Yves’ work has been seen only sporadically in exhibitions in the Netherlands, with the last exhibition taking place at the Stedelijk Museum in Amsterdam in 1965. His artworks are featured in the collections of the Stedelijk Museum Amsterdam, the Kröller-Müller Museum in Otterlo, and the Van Abbemuseum in Eindhoven, as well as various private collections.

Rotraut

​Rotraut, born Rotraut Uecker (1938), is an artist who creates drawings, paintings, and sculptures inspired by the forms and phenomena of nature and the cosmos. In 1958, she met Yves Klein, with whom she began an intensive collaboration. They married in 1962, shortly before his death. She was his assistant, muse, and model. In 1956, Rotraut created her first Galaxies. She produced visual points of light resembling stars in the cosmos by dripping glue onto a wooden board, covering it with black ink or paint, and then sanding it down. In 1964, she exhibited her Galaxies at the Amstel 47 gallery in Amsterdam. In her seriesVol de sensibilité, she explores the sensitivity to form of painters such as Rubens, Cézanne, and Gauguin. She achieves this by projecting slides of their paintings onto large sheets of paper and then emphatically overpainting the colours in a way that reflects her own feelings about the movements. Rotraut continues to create art and initiated together with Daniel Moquay the Yves Klein Archives and more recently the Yves Klein Foundation.

​The exhibition

​Spanning three floors of one wing of the Stedelijk Museum Schiedam, the exhibitionYves Klein & his artist family: Fred, Marie and Rotraut presents the works of four artists.
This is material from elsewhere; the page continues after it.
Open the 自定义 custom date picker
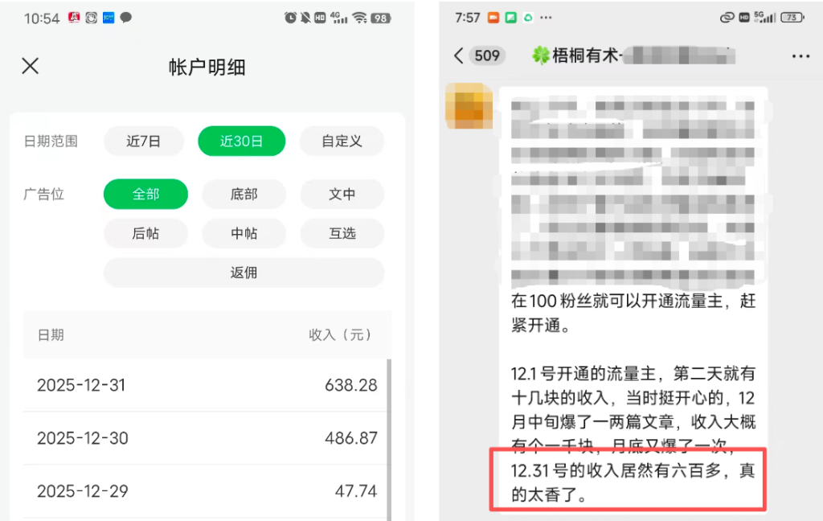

In addition to their art, the exhibition features extensive archival materials – including letters, photographs, and printed documents – that illuminate the family members’ lives and their distinctive connections to the Netherlands.

Through the art created within this single family, the museum traces the evolution from figuration to abstraction and the emergence of conceptual art. The exhibition also emphasizes that this progression is not linear but rather a convergence of diverse artistic perspectives that have long coexisted.

With Yves Klein & his artist family: Fred, Marie and Rotraut, the Stedelijk Museum Schiedam once again offers an exhibition that sheds light on international artists from an unexpected and Dutch perspective. Previous examples include Manzoni in Holland (2019) and Yayoi Kusama: The Dutch Years 1965-1970 (2023-2024). These exhibitions have laid the foundation for introducing Yves Klein and his artist family to a wide and varied audience.

Mattijs Visser from the 0-INSTITUTE developed the concept for this exhibition and was also responsible for the Yayoi Kusama exhibition. Colin Huizing, who previously curated the Piero Manzoni exhibition, joins Visser on the curatorial team. Yves Klein & his artist family: Frits, Marie and Rotraut is created in close collaboration with the Yves Klein Archives in Paris.